Of course, using a Perl or AWK script to find the ordinal rank is much faster than any of these methods. The purpose of this example is to demonstrate methods for improving efficiency of similar operations, not to show the best way to find the ordinal rank of a character.

Reducing Use of the eval Builtin

The eval builtin is a very powerful tool. However, it adds considerable overhead when you use it.

If you are executing the eval builtin repeatedly in a loop and do not need to use the results for intermediate calculations, it is significantly faster to store each expression as a series of semicolon-separated commands, then execute them all in a single pass at the end.

For example, the following code shifts the entries in a pseudo-array by one row:

 
test1()
{
        X=1; XA=0
        while [ $X -lt 5 ] ; do
                Y=1;
                while [ $Y -lt 5 ] ; do
                        eval "FOO_$X""_$Y=FOO_$XA""_$Y"
                        Y=`expr $Y + 1`
                done
                X=`expr $X + 1`
                XA=`expr $XA + 1`
        done
}

You can speed up this subroutine by about 20% by concatenating the assignment statements into a single string and running eval only once, as show in the following example:

 
test3()
{
        X=1; XA=0
        LIST=""
        while [ $X -lt 5 ] ; do
                Y=1;
                while [ $Y -lt 5 ] ; do
                        LIST="$LIST$SEMI""FOO_$X""_$Y=\$FOO_$XA""_$Y"
                        SEMI=";"
                        Y=`expr $Y + 1`
                done
                X=`expr $X + 1`
                XA=`expr $XA + 1`
        done
        # echo $LIST
        eval $LIST
}

An even more dramatic performance improvement comes when you can precache these commands into a variable. If you need to repeatedly execute a fairly well-defined series of statements in this way (but don’t want to waste hundreds of lines of space in your code), you can create the list of commands once, then use it repeatedly.

By caching the list of commands, the second and subsequent executions improve by about a factor of 200, which puts its performance at or near the speed of a subroutine call with all of the assignment statements written out.

Another useful technique is to precache a dummy version of the commands, with placeholder text instead of certain values. For example, in the above code you could cache a series of statements in the form ROW_X_COL_1=ROW_Y_COL_1;, repeating for each column value. Then, when you needed to copy one row to another, you could do this:

eval `echo $ROWCOPY | sed "s/X/$DEST_ROW/g" | sed "s/Y/$SRC_ROW/g"`

If you don’t have separate variables for source and destination rows, you might write something like the following:

eval `echo $ROWCOPY | sed "s/X/$ROW/g" | sed "s/Y/$(expr $ROW + 1)/g"`

By writing the code in this way, you have replaced several lines of iterator code and dozens of eval instructions with a single eval instruction and two executions of sed. The resulting performance improvement is dramatic.

★ ★ ★

## Directives
(1) Quote the shell eval text from "Of course, using" up to and including "at the end.".
(2) In the entries, rename "Book Title" to "Author Name" and leave everything else unchanged. Give only the lines from the one with "You are a computer-use" up to and including the last line of the entries, without the pictures.

★ ★ ★

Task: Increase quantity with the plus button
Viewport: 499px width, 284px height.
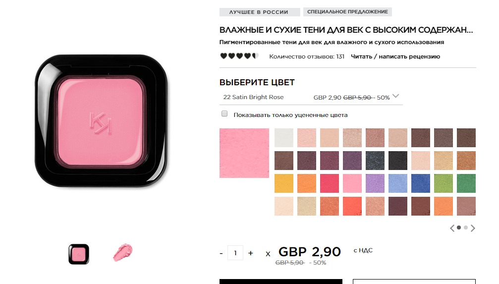Action: (x=251, y=253)
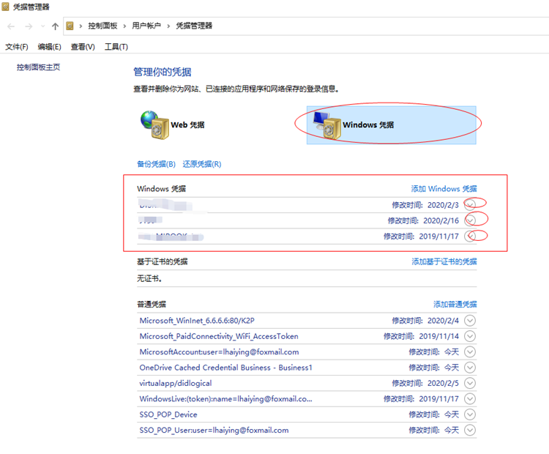Click the back arrow navigation button
549x454 pixels.
click(x=11, y=26)
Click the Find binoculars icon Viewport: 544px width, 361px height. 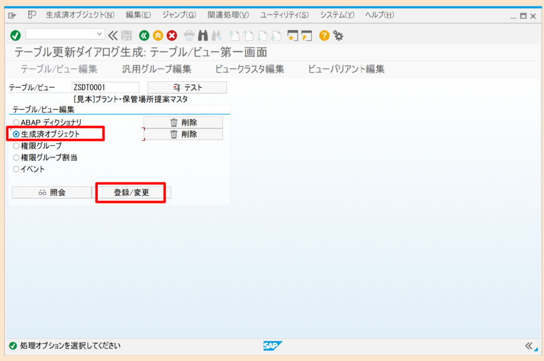click(204, 36)
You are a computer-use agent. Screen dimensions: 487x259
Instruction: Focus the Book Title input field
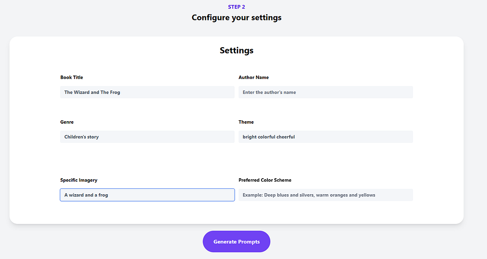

★ ★ ★

## Solutions to the tasks
(1)
Of course, using a Perl or AWK script to find the ordinal rank is much faster than any of these methods. The purpose of this example is to demonstrate methods for improving efficiency of similar operations, not to show the best way to find the ordinal rank of a character.

Reducing Use of the eval Builtin

The eval builtin is a very powerful tool. However, it adds considerable overhead when you use it.

If you are executing the eval builtin repeatedly in a loop and do not need to use the results for intermediate calculations, it is significantly faster to store each expression as a series of semicolon-separated commands, then execute them all in a single pass at the end.

(2)
You are a computer-use agent. Screen dimensions: 487x259
Instruction: Focus the Author Name input field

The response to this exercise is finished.